Roger Innes strives to understand the genetic and biochemical basis of disease resistance in plants. He studies how plants can recognize pathogens and actively respond.

Innes is a Distinguished Professor in the College of Arts and Sciences' Department of Biology at Indiana University in Bloomington. The USDA National Institute of Food and Agriculture has awarded Innes, his lab members, and colleagues with over $1.2 million to generate wheat and barley lines with enhanced resistance to Fusarium Head Blight caused by the fungus Fusarium graminearum.

FHB disease reduces yield and grain quality as well as contaminates grain with mycotoxins. It threatens wheat production worldwide and is predicted to become even more problematic in the future due to climate change. This disease is currently controlled mainly using heavy applications of fungicides, which is detrimental to the environment.

Wheat infected with Fusarium Head Blight cannot be used for food or feed. Adobe Stock photo 474389314

To develop FHB-resistant wheat and barley, the Innes lab will collaborate with two other laboratories—one led by Matthew Helm, a USDA-ARS crop production and pest control research molecular biologist located at Purdue University and an Indiana University graduate (Ph.D. in Genome, Cell, and Developmental Biology; 2019), and the other based in the United Kingdom and led by Kim Hammond-Kosack, a molecular plant biologist at Rothamsted Research.

Innes and colleagues will take advantage of an endogenous surveillance system in plants that activates immune responses upon cleavage of specific signaling proteins by proteases secreted by pathogens. Using cutting-edge genome editing techniques, Innes’ team will create decoy substrates for these pathogen proteases, which, upon cleavage, will activate the plant immune system, thus conferring resistance to infection.
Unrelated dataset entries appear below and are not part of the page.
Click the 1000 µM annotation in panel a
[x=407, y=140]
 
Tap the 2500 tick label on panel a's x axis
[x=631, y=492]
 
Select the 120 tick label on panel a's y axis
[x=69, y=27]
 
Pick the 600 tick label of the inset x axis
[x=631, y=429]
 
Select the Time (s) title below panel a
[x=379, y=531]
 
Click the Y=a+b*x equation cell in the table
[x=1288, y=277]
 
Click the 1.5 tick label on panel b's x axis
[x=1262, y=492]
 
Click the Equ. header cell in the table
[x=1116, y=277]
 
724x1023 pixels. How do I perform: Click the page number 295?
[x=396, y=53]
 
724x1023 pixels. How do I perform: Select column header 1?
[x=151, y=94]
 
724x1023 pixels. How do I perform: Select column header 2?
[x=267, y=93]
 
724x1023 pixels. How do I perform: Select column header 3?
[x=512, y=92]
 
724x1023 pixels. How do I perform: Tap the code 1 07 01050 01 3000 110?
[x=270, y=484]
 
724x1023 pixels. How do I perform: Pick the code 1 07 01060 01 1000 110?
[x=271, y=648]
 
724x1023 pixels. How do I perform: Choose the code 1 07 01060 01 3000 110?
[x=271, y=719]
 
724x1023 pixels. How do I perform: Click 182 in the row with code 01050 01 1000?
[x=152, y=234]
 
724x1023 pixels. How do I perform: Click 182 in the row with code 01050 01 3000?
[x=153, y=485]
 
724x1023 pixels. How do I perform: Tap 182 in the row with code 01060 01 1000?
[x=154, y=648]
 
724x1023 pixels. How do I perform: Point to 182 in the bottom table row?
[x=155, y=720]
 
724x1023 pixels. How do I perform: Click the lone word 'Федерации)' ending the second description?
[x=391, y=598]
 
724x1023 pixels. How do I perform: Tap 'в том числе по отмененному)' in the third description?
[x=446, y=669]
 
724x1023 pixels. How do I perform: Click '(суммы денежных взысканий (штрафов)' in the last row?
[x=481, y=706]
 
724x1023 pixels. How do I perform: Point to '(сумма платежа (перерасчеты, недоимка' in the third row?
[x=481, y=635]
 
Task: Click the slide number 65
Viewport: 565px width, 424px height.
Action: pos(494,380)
They ultimately hope to develop genetic methods for the detection of pathogen proteases, both in inside and outside plant cells, with a focus on wheat. If their proposed combination of intracellular and extracellular protease detection systems succeeds, it could potentially be deployed against many other cereal pathogens such as rust fungi and nematodes. Collectively, this genetic-based approach could dramatically reduce our dependence on environmentally damaging pesticides while increasing crop yields and reducing costs for farmers.